◆ Element lookup records
◇ ◇ ◇
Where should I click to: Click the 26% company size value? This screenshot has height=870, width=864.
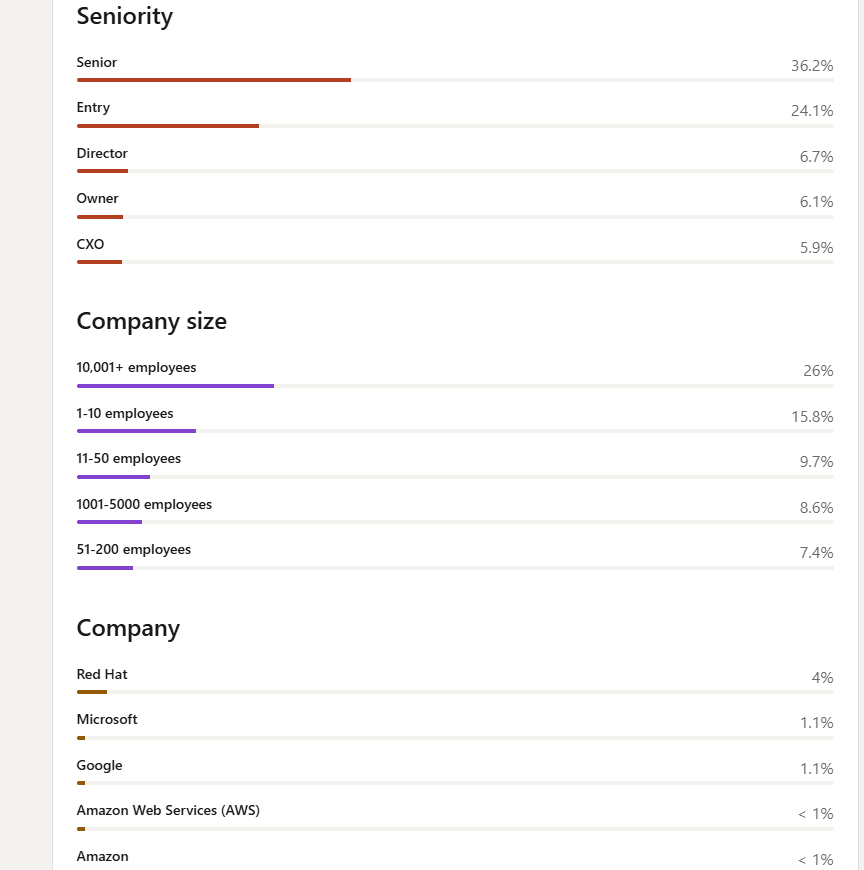coord(818,371)
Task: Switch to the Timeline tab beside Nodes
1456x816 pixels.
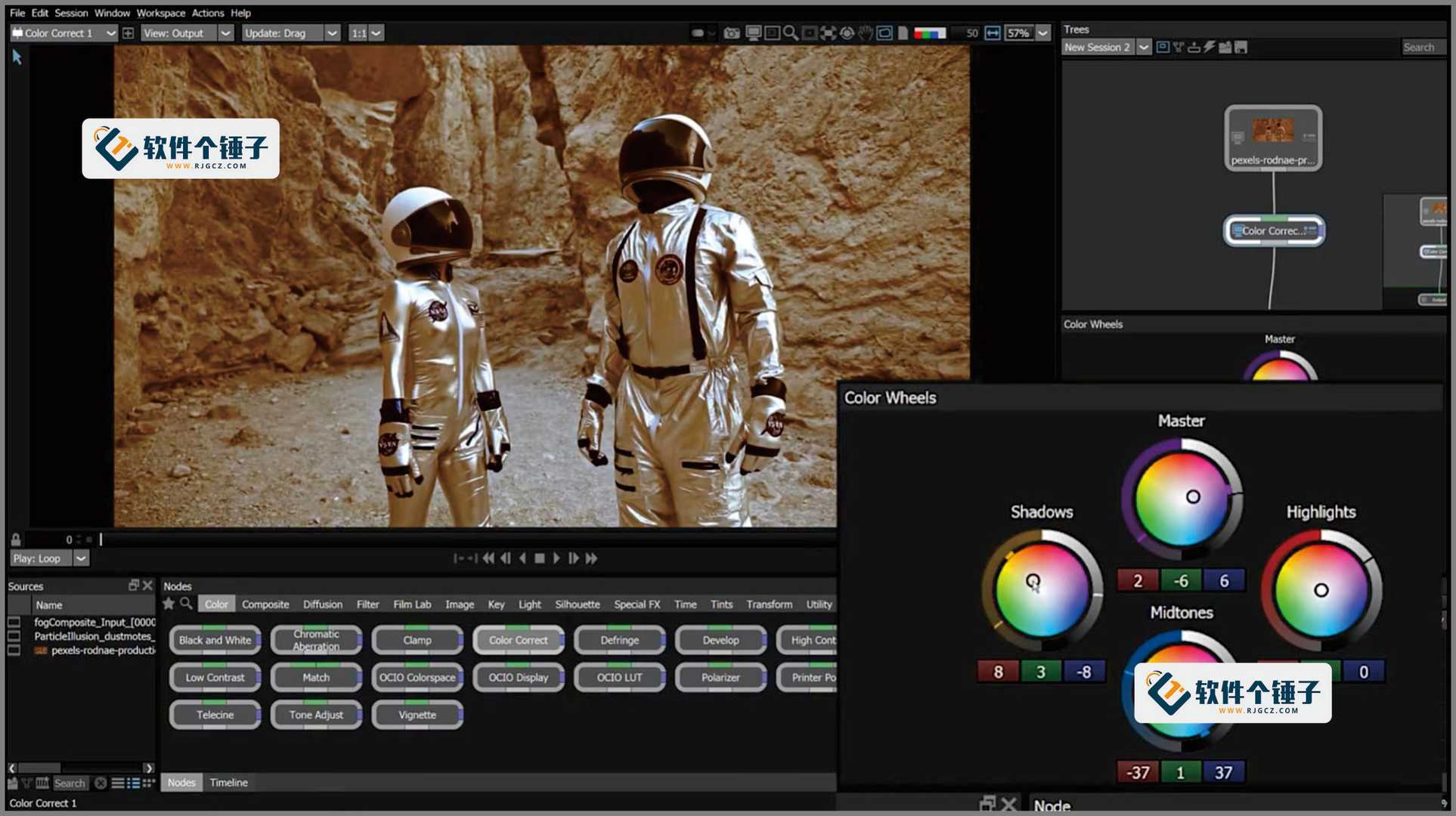Action: point(228,782)
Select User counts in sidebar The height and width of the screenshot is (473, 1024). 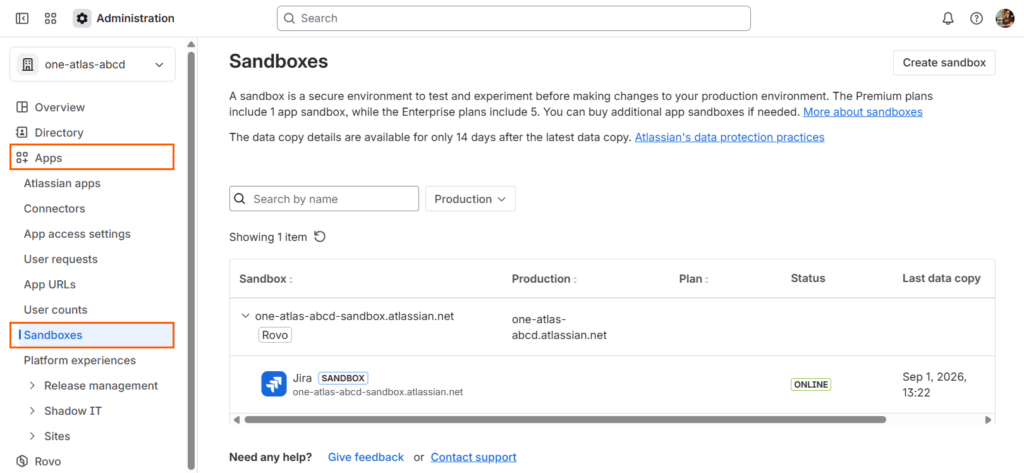click(55, 310)

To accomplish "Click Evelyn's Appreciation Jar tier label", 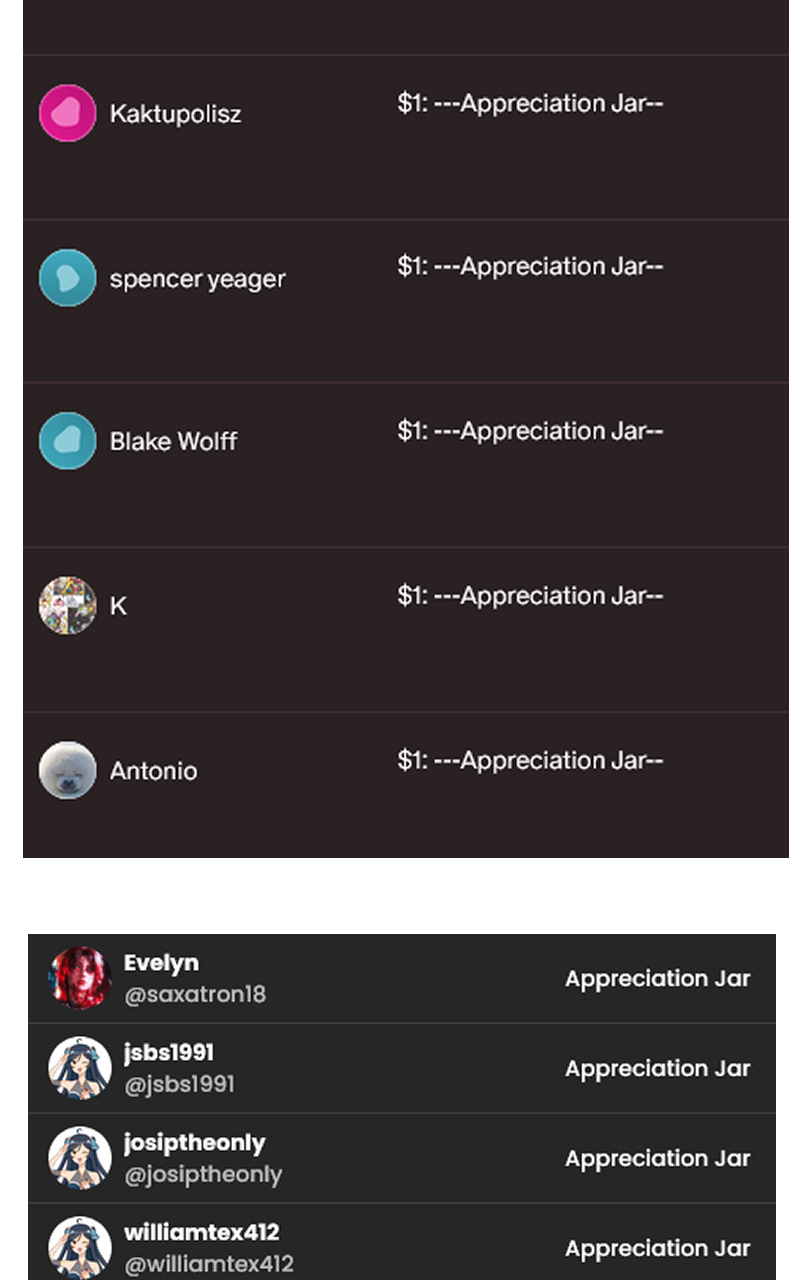I will (657, 979).
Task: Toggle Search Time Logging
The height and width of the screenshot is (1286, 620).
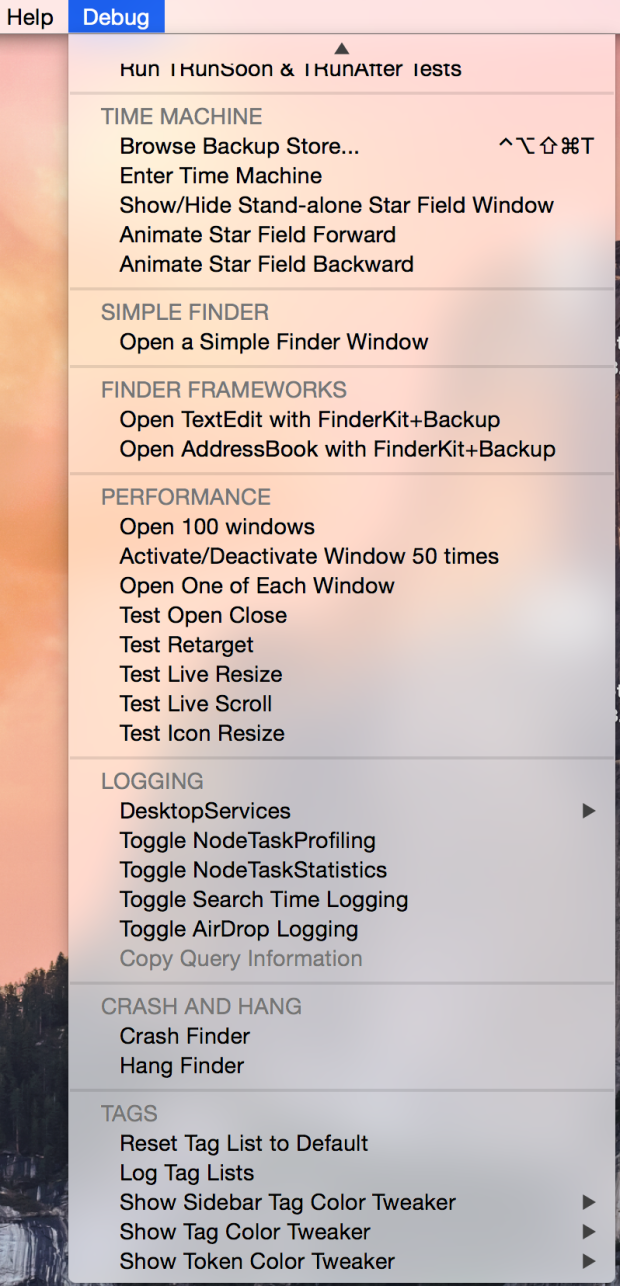Action: [x=263, y=900]
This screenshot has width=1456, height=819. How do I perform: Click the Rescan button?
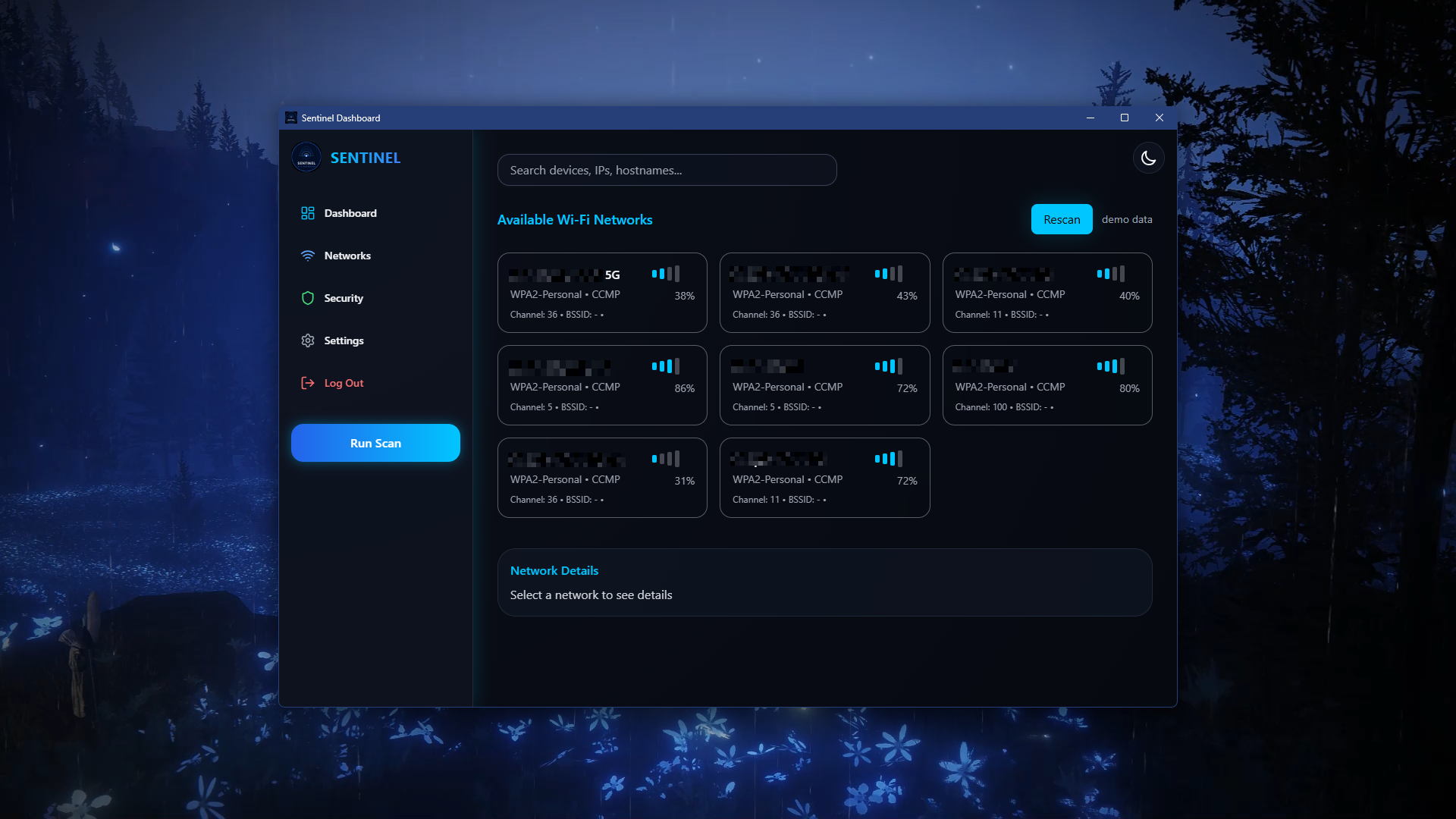tap(1061, 219)
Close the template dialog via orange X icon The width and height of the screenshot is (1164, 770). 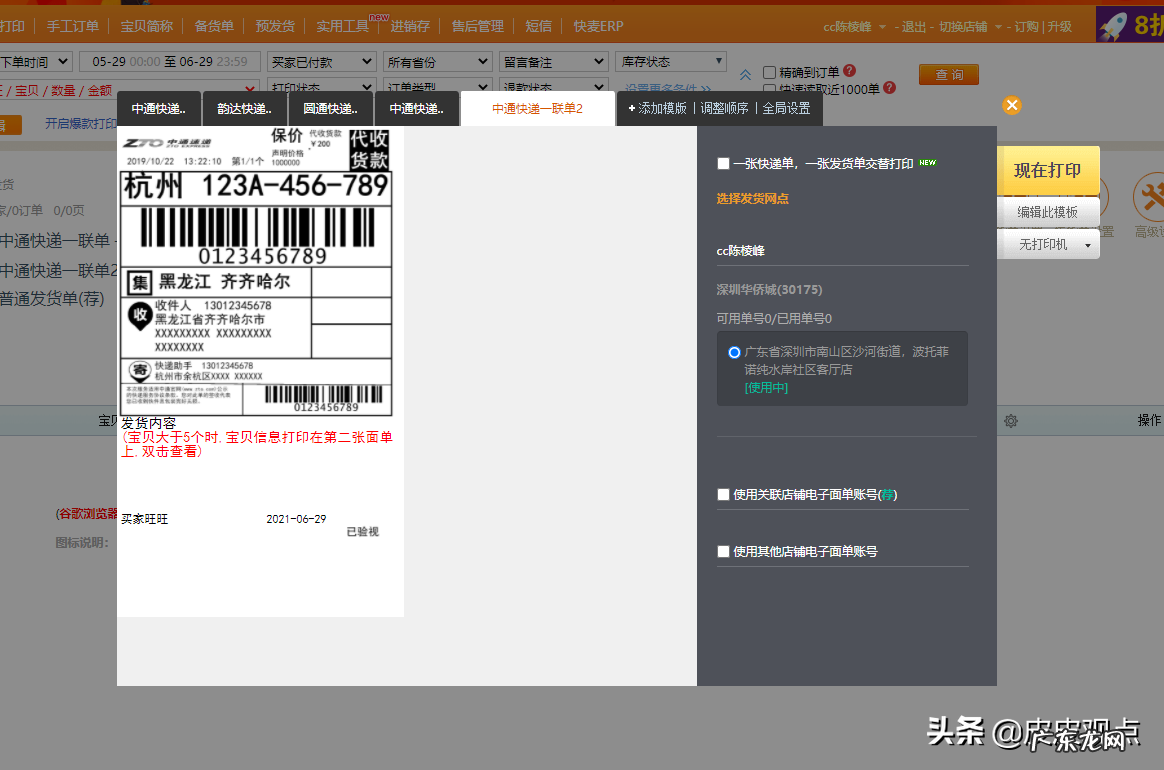(x=1011, y=105)
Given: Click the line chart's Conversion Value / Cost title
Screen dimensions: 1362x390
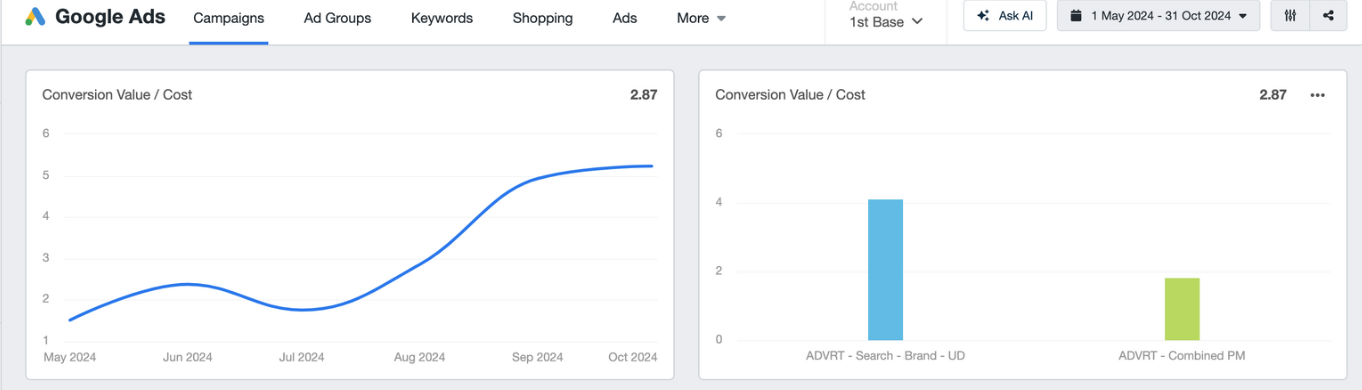Looking at the screenshot, I should pos(117,95).
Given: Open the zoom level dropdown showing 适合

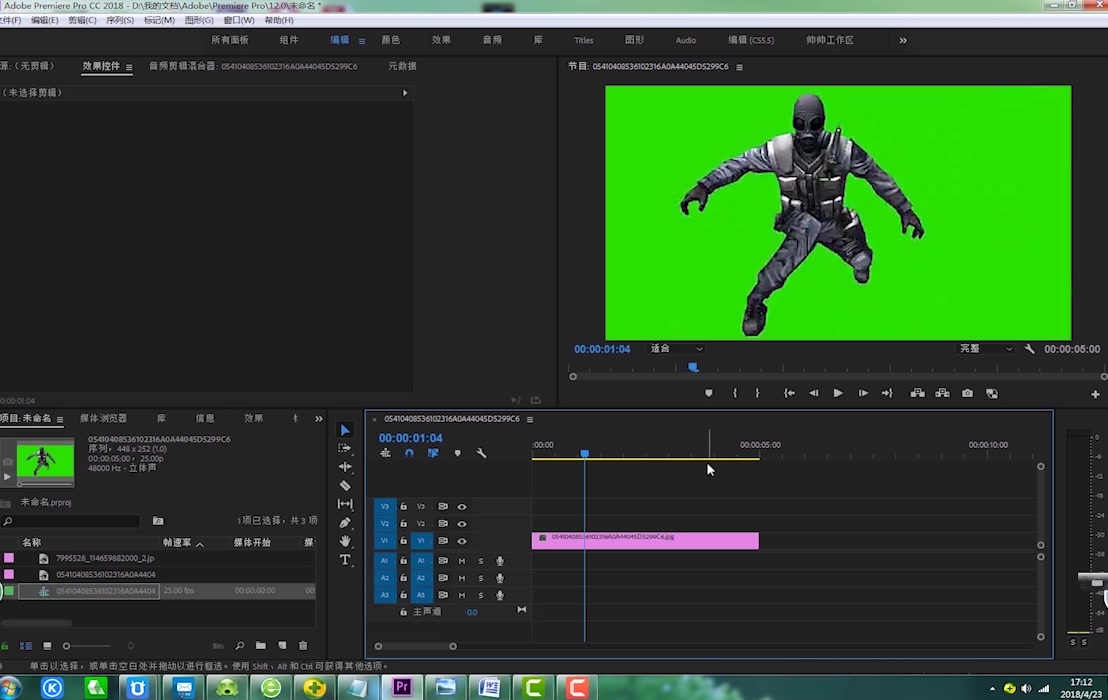Looking at the screenshot, I should [x=676, y=349].
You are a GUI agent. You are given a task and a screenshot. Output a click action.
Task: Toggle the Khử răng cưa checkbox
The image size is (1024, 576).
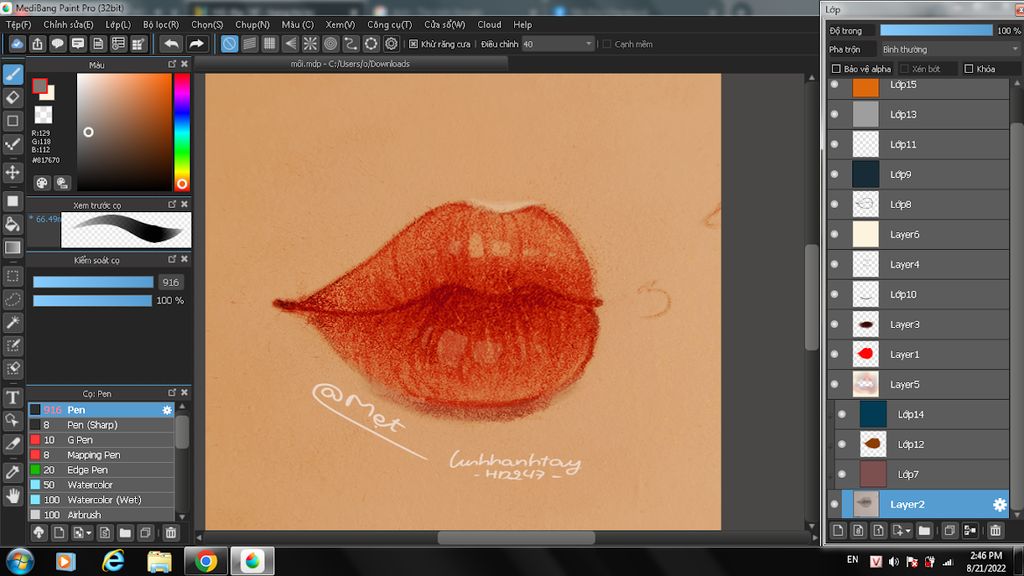click(414, 44)
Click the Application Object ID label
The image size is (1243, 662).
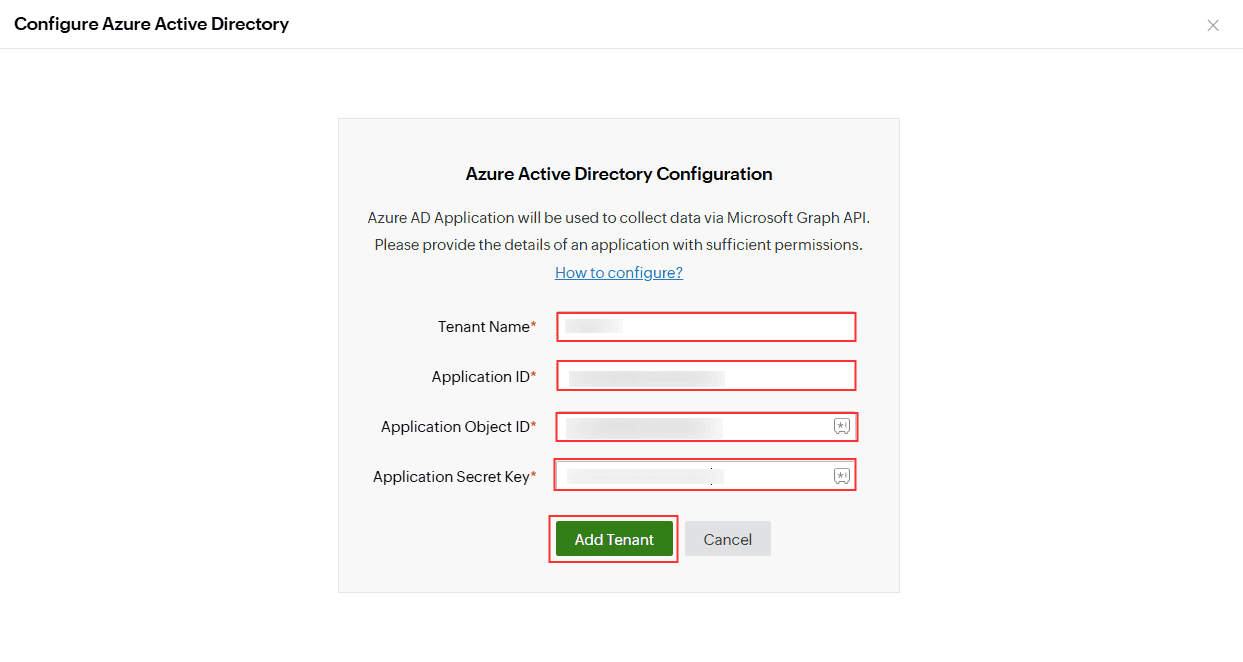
◇ ◇ ◇
◆ Short task
Repeat the stretch of the material from the line containing "Given: Click the" through the end of the material, and leave the pictures out of your answer.

◆ Expected output
Given: Click the line chart's Conversion Value / Cost title
Screen dimensions: 1362x390
Looking at the screenshot, I should pos(117,95).
Given: Open the zoom level dropdown showing 适合

Looking at the screenshot, I should [x=676, y=349].
You are a GUI agent. You are given a task and a screenshot. Output a click action.
Task: Toggle the Khử răng cưa checkbox
The image size is (1024, 576).
click(414, 44)
Click the Application Object ID label
The image size is (1243, 662).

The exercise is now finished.